Эмир сокрушенно развел руками.
Хан, который в других случаях подбородком поведет — и сотни людей идут на казнь, был в недоумении. Этот сэсэн жизни себе не вымаливает, а все упорствует, о народе говорит, о стране, правление Орды обличает в грехах и несправедливости. И голос его покоя не дает: где он слышал его, отчего так ему знаком? Где же он видел этого человека? Конечно, если и вспомнит, смысла в этом нет. Судьбу сэсэна хан уже решил, но приговора своего выносить не спешил. Нет, прежде надо вспомнить. Спросить у сэсэна, не встречались ли они прежде, не позволяла гордость. Если бы даже он не был ханом, ум, память, сила, быстрота соображения — вот что всегда поднимало его над людьми. Вот что должен был он еще раз доказать себе и этим стоящим вокруг остолопам.

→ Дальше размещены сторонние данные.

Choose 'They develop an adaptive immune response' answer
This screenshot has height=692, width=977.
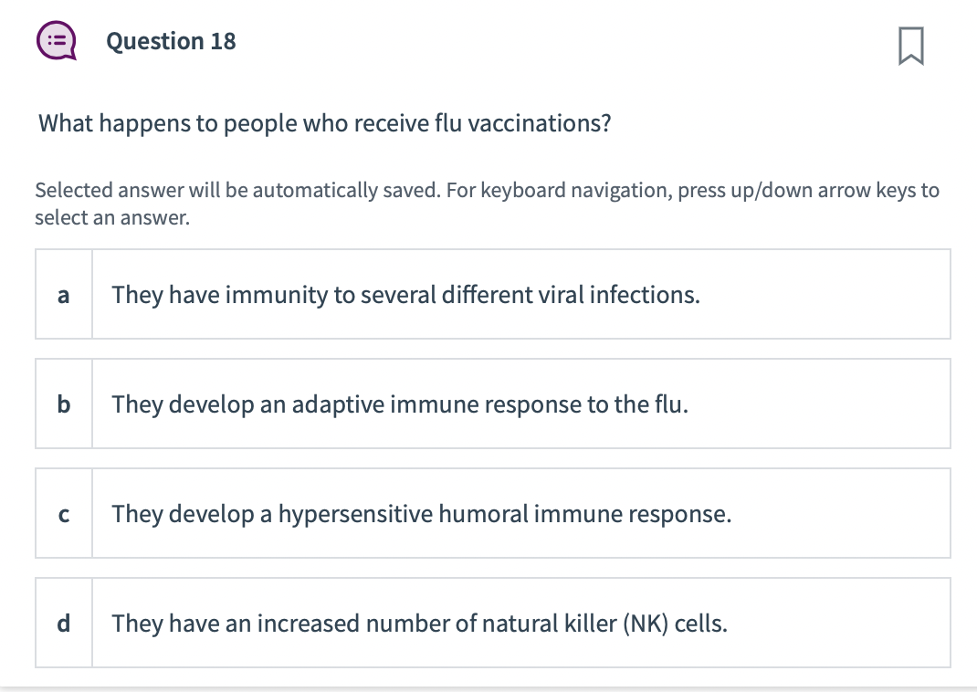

— Да, править государством — нелегкая служба, сэсэн, — тянул хан беседу. — А твои башкиры всё строптивничают, кровный ясак прошу — людей, дескать, нету, пушной и копытный ясак прошу — в ответ слышу, что велик. Что мне за это, спасибо сказать?

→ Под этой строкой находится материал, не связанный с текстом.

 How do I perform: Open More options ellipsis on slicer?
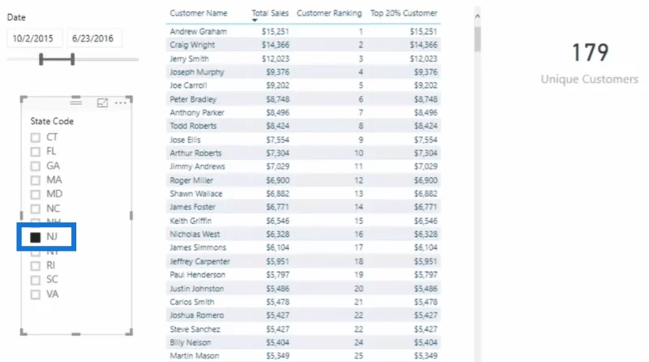(120, 103)
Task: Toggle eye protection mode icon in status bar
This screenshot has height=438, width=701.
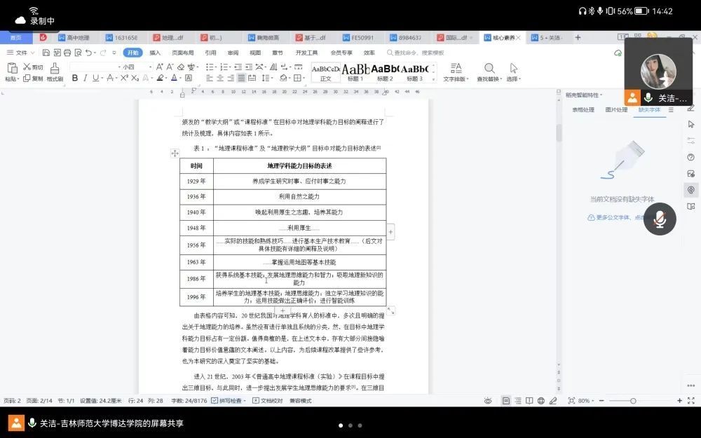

— И войско бы дали, и ясак. Но почему требуешь столько, что никакая земля не поднимет? Вконец обнищал народ. А с нищего что возьмешь? С одной липы в год два раза лыко хочешь драть.

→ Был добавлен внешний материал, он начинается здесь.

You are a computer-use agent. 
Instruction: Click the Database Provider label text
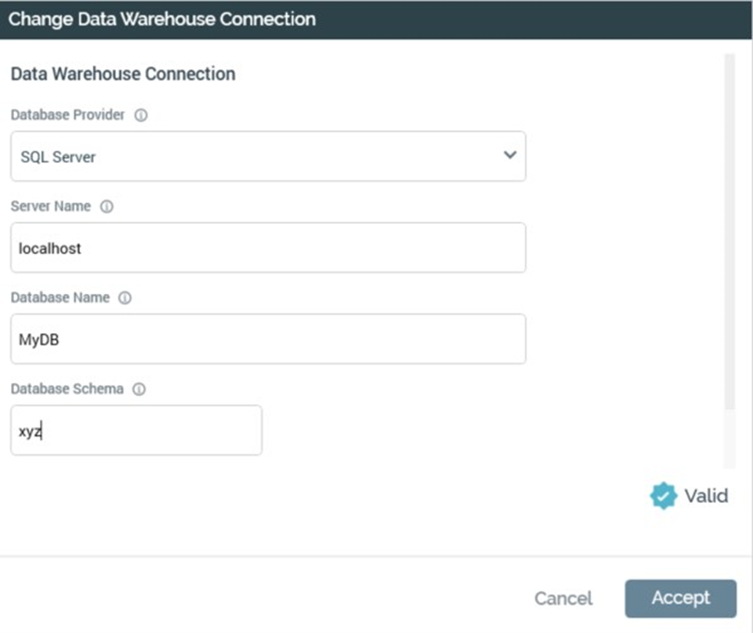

— Что ты мелешь? — поморщился Тохтамыш. — Ясак есть ясак, его нужно платить. Вот и видно, что нет у тебя государственного соображения.
— А сук рубить, на котором сидишь, это государственное соображение?
Но хан то ли не расслышал, то ли надоело препираться, пропустил мимо ушей.
Вдруг он тихонько рассмеялся и с облегчением откинулся на подушку, довольная усмешка прошла по его лицу.
— А все же крепко ты изменился, сэсэн, — покачал он головой. — В первую-то встречу безусым юношей был…
— И ты не помолодел… — ответил Хабрау.
Хап радостным увлажнившимся взором обвел свиту. В этот миг он был благодарен Хабрау за то, что он, Тохтамыш, смог вспомнить его и доказал себе: нет, он еще не стар, еще и ум, и память при нем и они сильны так же, как и его тумены. Он заметил удивленные взгляды и поймал шепоток, который прошел среди приближенных.
— Да, певец, много лет миновало. Ты был скиталец, я был изгнанник. Однако оба мы с тобой время не теряли. — Хорошо стало хану, благодушно, было такое ощущение, словно он одержал победу. — Если память не подводит, ты тогда в Самарканд шел за знаниями? Похоже, нашел что искал. И к чему же ты теперь приложил свои знания?
— Юное поколение письму и чтению учу, великий хан.
— Божьему слову учи! Оно, божье слово, говорит: чем жив, тем и довольствуйся. От горя и забот освобождает. От писанины да чтения пользы нет, они лишь всякой смуте дорогу открывают.
— Где нет справедливости, там и на божье слово спроса нет. А эти армаи, — кивнул Хабрау на почтенных турэ, стоявших, сложив руки на животе, — коли смогли бы, даже солнцу над башкирской землей взойти не дали.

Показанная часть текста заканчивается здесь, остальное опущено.